- **WHAT YOU WILL DO**
Copy out each line of the listing below where the string "dropdown" appears.

Top of SUPPLIED MATERIAL

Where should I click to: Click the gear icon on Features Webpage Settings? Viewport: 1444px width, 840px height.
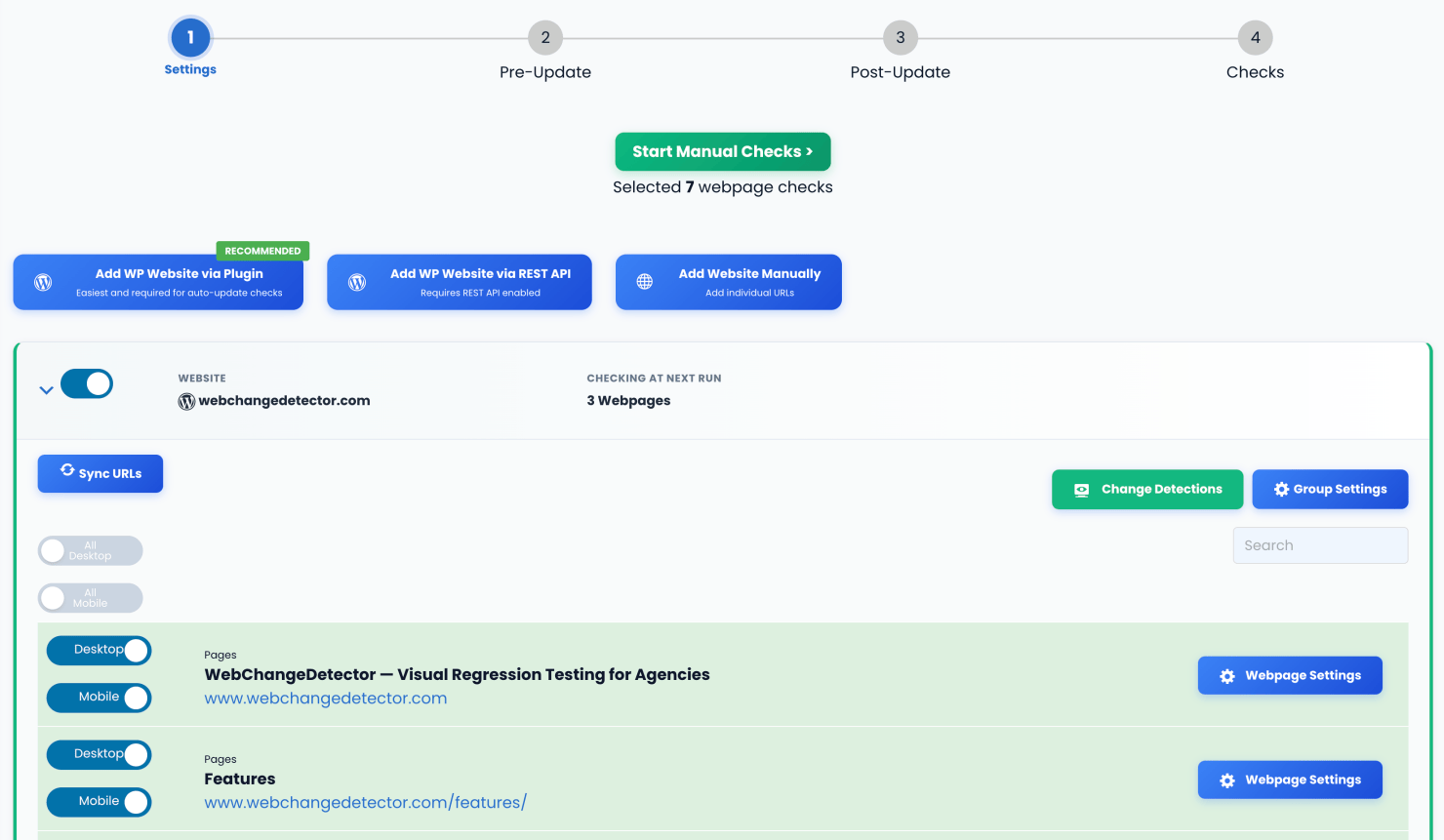pyautogui.click(x=1226, y=780)
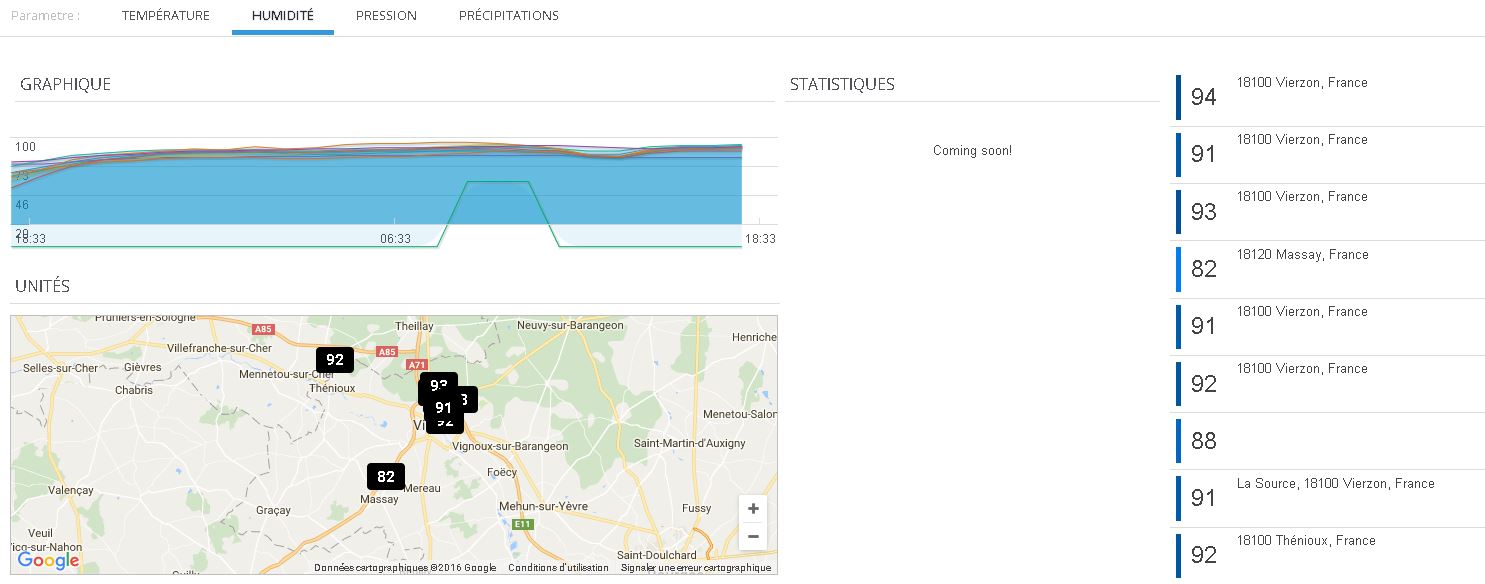Select the station reading 94 in Vierzon
Viewport: 1485px width, 584px height.
coord(1301,97)
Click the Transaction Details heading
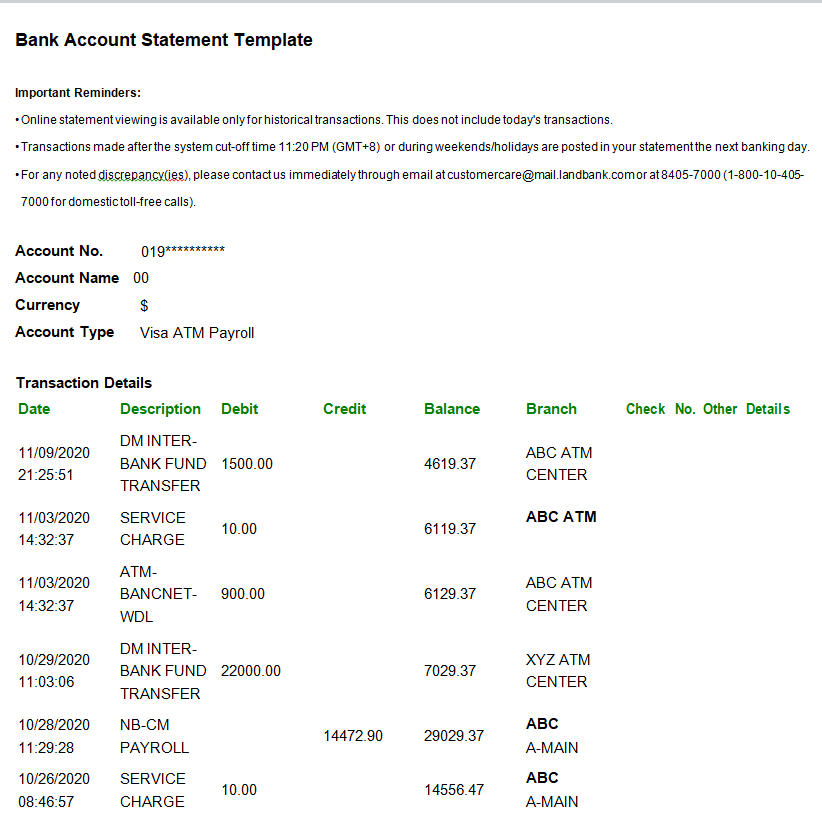Viewport: 822px width, 817px height. point(84,383)
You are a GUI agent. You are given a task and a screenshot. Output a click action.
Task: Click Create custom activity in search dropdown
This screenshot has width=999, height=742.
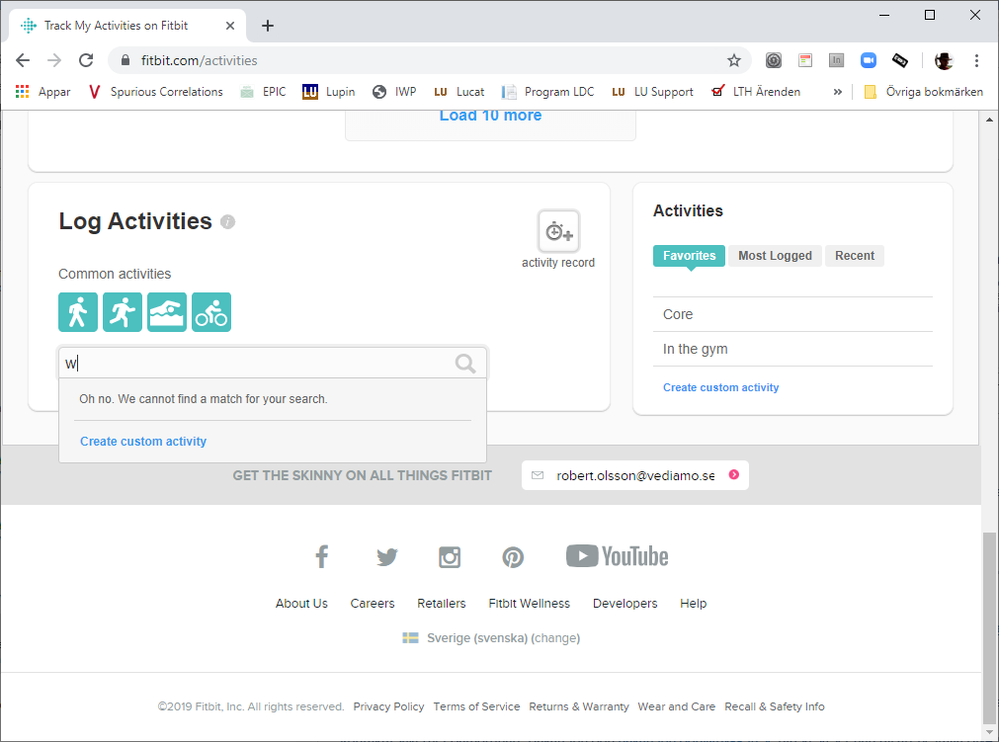(143, 441)
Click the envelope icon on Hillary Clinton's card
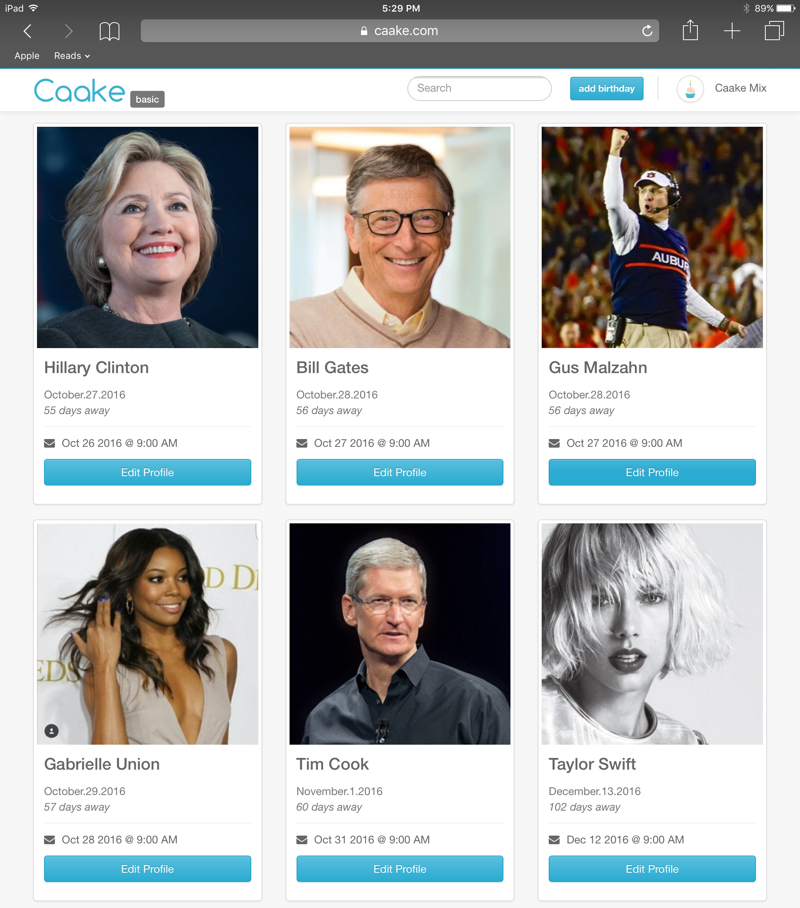Image resolution: width=800 pixels, height=908 pixels. [50, 444]
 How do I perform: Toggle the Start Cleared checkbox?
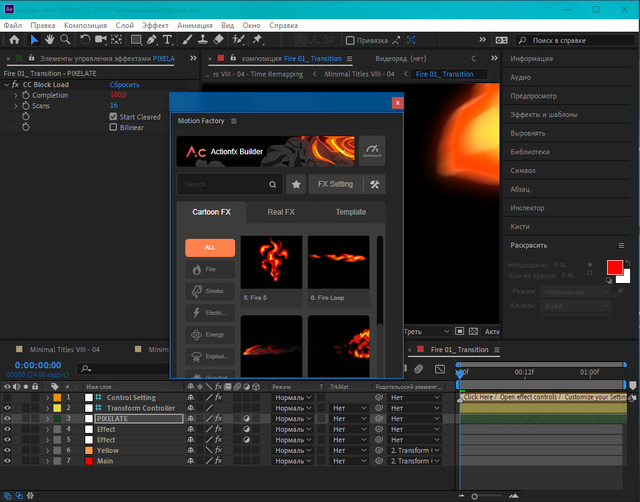click(111, 117)
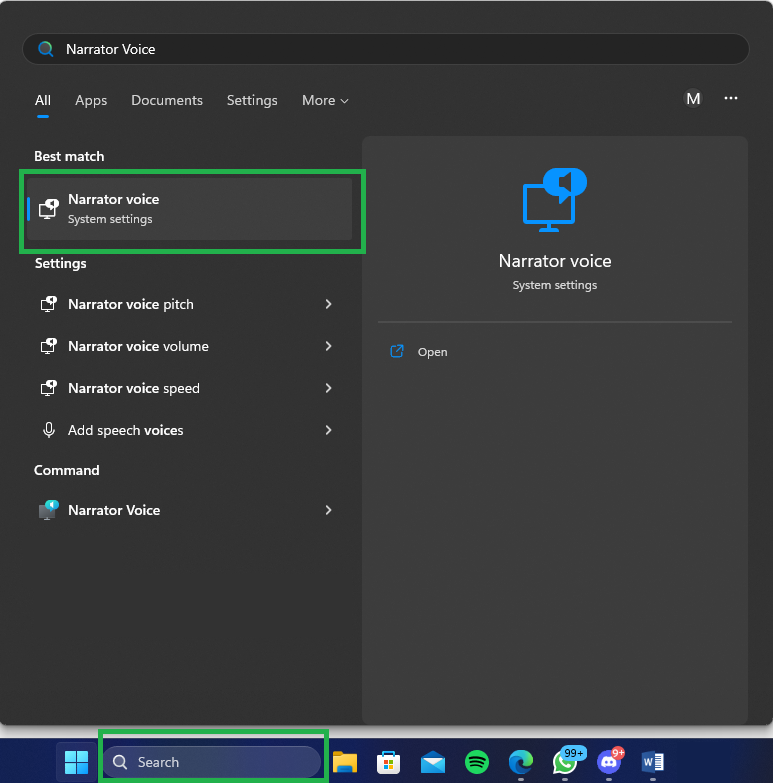Open WhatsApp with 99+ notifications
This screenshot has height=783, width=773.
click(x=565, y=762)
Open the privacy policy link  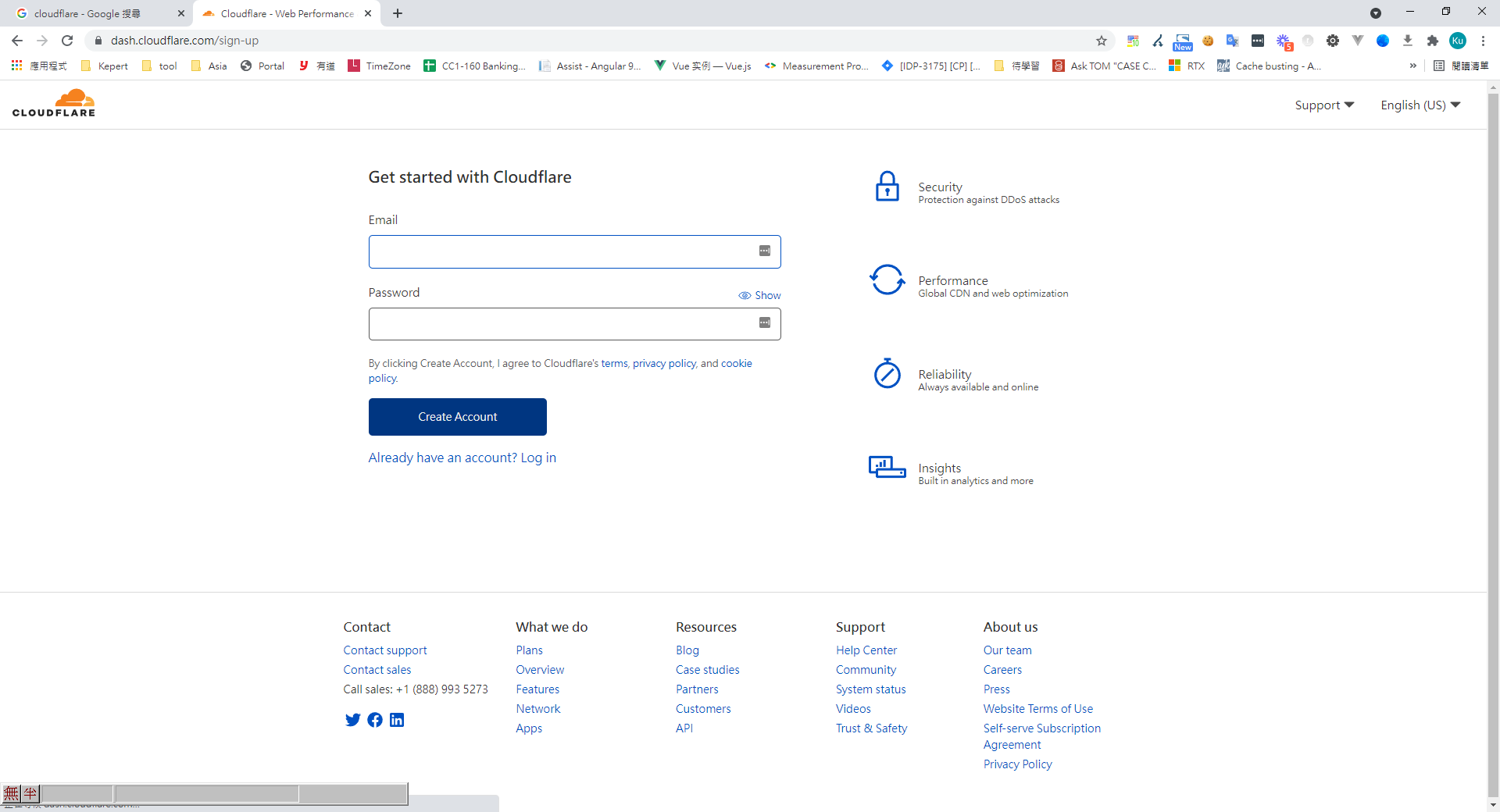click(663, 363)
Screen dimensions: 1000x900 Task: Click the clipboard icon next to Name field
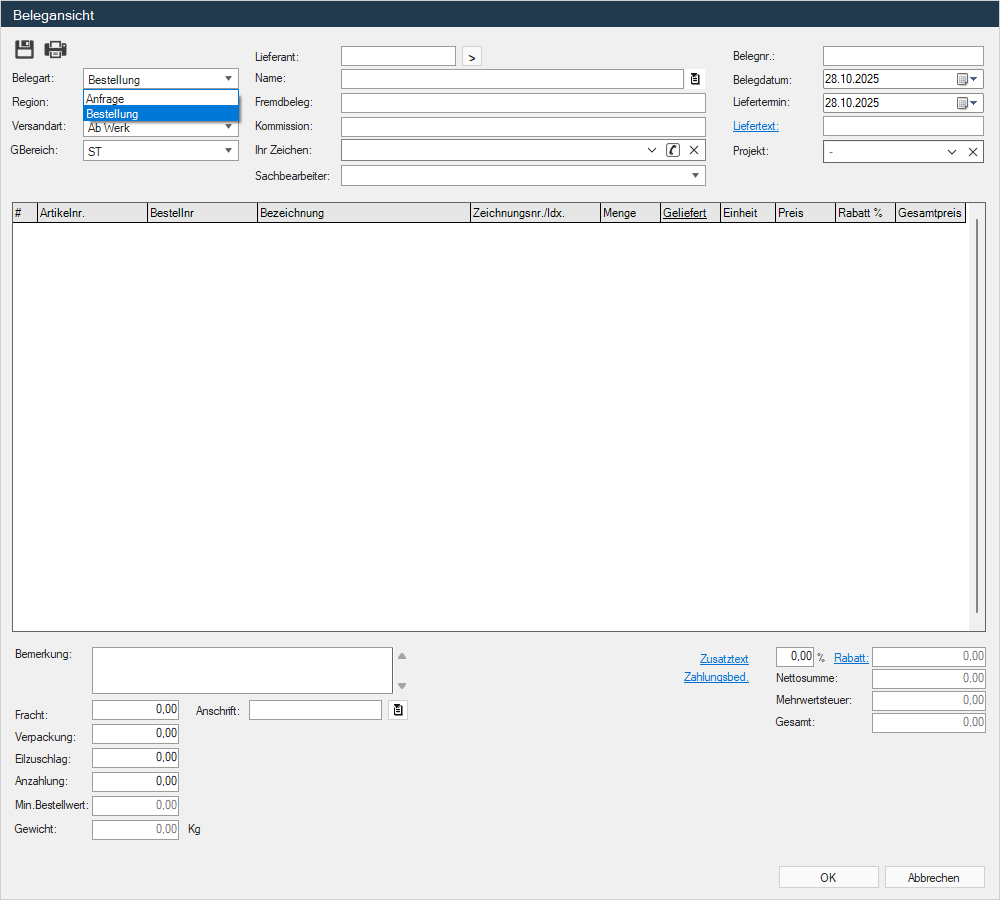point(695,79)
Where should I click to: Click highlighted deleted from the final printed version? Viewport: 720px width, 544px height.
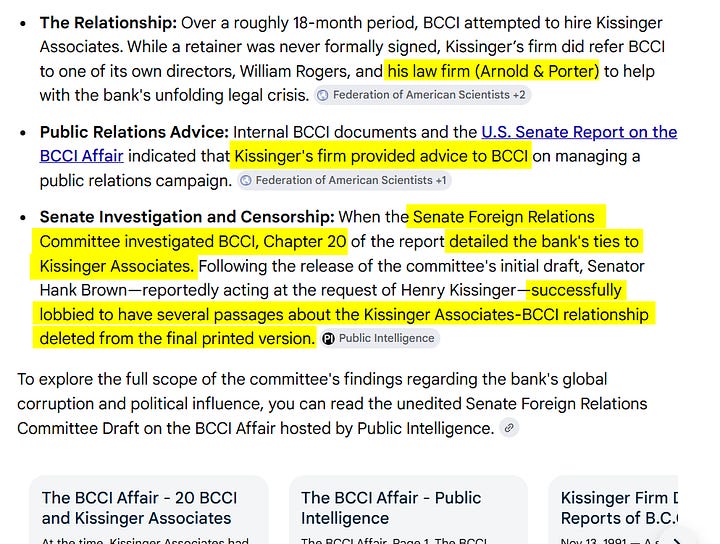click(177, 338)
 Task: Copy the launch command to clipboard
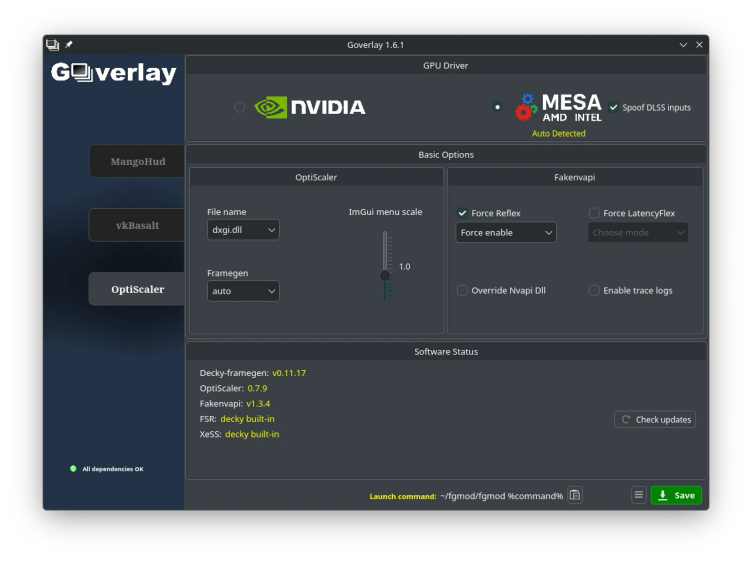coord(575,495)
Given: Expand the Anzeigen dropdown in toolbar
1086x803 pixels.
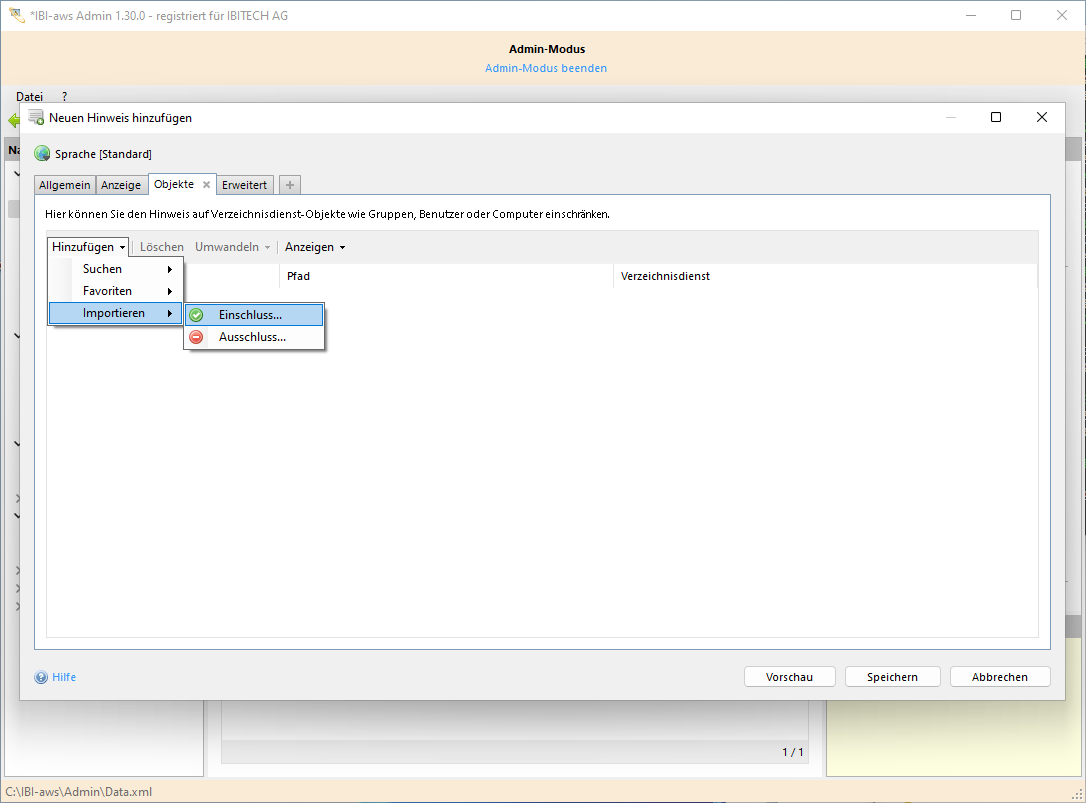Looking at the screenshot, I should (x=315, y=247).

Bottom of SUPPLIED MATERIAL

- **ANSWER SECTION**
Task: Click Create custom activity in search dropdown
Given: Expand the Anzeigen dropdown in toolbar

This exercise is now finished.